:: Exercise materials

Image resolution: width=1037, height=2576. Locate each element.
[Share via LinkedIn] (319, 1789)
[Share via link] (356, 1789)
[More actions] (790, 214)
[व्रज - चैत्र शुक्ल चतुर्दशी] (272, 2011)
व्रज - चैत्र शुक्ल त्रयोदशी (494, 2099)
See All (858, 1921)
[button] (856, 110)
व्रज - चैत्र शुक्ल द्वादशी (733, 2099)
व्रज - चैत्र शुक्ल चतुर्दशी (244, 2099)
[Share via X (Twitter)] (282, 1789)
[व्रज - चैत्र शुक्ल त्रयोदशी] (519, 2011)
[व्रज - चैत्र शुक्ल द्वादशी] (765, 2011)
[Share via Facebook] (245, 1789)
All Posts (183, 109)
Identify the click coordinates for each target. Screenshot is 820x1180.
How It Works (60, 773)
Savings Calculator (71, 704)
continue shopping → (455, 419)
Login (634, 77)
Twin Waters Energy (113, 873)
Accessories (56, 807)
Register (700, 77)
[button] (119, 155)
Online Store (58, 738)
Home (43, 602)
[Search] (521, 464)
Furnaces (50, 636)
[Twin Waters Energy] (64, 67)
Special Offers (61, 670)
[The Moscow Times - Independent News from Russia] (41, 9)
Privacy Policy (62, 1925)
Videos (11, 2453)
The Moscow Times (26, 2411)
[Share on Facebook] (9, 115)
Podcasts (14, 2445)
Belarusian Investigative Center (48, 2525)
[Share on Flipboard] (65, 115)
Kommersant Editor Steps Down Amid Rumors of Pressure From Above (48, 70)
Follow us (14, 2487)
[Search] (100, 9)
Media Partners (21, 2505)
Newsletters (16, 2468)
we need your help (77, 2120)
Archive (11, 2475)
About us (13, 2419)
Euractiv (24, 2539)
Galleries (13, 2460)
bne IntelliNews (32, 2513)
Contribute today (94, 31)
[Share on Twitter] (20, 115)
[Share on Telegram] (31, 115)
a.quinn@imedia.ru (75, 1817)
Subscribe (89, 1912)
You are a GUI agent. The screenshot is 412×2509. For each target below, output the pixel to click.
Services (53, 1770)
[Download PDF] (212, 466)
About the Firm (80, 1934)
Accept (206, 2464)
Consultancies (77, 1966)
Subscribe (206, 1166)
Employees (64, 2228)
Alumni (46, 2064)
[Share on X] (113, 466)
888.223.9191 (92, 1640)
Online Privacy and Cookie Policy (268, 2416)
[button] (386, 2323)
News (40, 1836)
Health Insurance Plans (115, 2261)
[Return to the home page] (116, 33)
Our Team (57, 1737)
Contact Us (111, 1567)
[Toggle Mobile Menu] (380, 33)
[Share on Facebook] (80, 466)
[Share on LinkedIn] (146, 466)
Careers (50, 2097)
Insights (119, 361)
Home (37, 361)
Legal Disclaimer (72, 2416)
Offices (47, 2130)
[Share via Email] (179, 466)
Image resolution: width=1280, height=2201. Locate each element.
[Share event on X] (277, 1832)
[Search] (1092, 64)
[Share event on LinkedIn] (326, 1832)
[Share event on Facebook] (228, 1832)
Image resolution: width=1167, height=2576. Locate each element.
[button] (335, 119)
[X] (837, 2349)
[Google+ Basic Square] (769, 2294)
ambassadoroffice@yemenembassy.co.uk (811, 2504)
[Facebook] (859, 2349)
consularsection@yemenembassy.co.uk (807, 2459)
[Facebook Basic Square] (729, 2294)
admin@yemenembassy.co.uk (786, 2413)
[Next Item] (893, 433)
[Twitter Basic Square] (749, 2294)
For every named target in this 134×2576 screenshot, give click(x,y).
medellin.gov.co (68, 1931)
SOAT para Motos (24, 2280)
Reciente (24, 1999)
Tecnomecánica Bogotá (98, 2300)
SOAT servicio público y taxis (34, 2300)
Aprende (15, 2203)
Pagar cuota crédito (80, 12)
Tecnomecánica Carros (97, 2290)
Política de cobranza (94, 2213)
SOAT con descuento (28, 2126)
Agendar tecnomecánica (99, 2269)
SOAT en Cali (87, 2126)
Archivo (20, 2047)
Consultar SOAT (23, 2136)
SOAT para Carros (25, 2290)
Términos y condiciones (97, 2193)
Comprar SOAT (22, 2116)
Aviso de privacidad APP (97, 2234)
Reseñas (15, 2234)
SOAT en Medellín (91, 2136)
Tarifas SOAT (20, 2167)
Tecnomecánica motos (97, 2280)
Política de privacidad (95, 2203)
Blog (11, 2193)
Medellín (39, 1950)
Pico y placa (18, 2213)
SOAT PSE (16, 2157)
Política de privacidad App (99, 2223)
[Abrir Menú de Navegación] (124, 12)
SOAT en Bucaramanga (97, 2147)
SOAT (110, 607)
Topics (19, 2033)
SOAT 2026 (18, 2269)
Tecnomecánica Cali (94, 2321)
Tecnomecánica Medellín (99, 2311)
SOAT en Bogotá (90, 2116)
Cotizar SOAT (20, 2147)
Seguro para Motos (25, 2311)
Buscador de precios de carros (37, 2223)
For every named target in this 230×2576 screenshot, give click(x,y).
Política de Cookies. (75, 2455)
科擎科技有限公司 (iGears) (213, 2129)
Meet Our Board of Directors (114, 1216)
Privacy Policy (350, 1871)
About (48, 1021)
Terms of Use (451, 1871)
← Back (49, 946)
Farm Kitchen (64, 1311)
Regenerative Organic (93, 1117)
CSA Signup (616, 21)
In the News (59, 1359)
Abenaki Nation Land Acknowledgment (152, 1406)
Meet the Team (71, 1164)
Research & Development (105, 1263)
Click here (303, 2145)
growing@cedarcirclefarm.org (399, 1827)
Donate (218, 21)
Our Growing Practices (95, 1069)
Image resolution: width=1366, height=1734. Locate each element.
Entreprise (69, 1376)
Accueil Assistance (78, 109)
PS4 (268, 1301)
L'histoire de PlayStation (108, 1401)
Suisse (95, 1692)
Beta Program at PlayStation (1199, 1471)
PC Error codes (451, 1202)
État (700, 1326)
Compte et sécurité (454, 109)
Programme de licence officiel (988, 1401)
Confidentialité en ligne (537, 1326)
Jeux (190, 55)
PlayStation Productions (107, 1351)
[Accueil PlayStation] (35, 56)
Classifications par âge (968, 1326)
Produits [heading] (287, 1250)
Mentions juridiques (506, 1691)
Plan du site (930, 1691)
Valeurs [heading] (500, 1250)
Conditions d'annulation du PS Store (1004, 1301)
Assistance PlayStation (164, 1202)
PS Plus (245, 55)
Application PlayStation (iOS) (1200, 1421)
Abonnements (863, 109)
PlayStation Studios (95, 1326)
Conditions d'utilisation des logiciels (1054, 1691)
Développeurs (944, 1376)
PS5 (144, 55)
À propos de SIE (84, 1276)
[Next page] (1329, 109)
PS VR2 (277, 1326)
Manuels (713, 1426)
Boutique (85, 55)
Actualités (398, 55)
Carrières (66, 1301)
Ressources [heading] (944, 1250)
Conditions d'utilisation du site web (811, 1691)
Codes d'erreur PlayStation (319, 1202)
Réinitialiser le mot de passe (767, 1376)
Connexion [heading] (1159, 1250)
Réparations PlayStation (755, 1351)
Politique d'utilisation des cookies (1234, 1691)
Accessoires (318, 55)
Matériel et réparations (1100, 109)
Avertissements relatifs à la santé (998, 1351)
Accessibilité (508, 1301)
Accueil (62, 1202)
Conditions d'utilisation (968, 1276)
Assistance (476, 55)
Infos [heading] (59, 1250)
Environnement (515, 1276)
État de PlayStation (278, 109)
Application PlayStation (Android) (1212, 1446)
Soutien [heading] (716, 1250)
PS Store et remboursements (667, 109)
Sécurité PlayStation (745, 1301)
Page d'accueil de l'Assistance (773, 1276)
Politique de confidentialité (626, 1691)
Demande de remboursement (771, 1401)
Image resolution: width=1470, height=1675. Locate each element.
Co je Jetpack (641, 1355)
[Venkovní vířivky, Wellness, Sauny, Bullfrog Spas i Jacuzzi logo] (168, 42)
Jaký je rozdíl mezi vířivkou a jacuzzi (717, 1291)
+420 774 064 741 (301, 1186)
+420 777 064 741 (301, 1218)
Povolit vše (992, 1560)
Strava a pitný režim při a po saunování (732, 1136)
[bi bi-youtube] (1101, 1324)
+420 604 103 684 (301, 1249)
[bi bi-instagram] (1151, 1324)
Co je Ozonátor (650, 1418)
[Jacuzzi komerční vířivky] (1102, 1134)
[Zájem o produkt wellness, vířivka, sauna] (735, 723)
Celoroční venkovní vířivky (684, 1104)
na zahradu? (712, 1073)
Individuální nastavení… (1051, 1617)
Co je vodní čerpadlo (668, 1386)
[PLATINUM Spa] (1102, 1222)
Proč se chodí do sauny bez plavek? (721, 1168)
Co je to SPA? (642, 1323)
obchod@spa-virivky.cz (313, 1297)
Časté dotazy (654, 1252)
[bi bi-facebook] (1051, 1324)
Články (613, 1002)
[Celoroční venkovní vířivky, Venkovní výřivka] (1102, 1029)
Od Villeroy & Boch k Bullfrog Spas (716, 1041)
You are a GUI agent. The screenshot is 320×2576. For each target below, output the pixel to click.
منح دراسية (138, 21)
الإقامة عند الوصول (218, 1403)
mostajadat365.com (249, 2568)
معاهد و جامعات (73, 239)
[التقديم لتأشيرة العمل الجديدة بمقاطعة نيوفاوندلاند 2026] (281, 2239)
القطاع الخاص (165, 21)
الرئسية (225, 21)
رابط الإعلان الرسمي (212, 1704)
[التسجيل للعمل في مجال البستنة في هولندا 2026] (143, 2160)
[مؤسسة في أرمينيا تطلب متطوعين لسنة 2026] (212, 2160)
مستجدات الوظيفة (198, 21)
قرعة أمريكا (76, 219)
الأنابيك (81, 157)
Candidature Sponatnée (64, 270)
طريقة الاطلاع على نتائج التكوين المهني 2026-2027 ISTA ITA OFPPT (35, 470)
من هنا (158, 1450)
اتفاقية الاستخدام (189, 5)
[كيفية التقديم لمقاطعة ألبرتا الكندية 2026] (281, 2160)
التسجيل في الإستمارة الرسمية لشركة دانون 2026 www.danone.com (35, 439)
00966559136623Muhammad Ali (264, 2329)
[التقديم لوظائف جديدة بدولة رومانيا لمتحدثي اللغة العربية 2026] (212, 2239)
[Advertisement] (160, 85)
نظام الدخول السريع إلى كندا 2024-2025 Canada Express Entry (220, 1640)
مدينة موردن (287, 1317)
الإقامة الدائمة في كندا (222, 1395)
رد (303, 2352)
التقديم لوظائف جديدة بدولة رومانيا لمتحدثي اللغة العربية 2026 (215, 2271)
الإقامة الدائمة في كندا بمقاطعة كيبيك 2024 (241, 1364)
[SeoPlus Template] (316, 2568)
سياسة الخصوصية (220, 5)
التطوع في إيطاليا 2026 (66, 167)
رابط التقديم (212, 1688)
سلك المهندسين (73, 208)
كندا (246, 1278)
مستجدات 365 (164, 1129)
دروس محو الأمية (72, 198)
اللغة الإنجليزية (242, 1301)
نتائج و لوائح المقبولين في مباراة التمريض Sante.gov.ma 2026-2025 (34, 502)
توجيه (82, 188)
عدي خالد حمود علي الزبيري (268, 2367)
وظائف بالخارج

::::

Your instructions: Give the exact lines, and only those, from the line containing "See All (858, 1921)" through the line containing "Savings Calculator (71, 704)" in the entries above.

The completed task:
See All (858, 1921)
[button] (856, 110)
व्रज - चैत्र शुक्ल द्वादशी (733, 2099)
व्रज - चैत्र शुक्ल चतुर्दशी (244, 2099)
[Share via X (Twitter)] (282, 1789)
[व्रज - चैत्र शुक्ल त्रयोदशी] (519, 2011)
[व्रज - चैत्र शुक्ल द्वादशी] (765, 2011)
[Share via Facebook] (245, 1789)
All Posts (183, 109)
Identify the click coordinates for each target. Screenshot is 820x1180.
How It Works (60, 773)
Savings Calculator (71, 704)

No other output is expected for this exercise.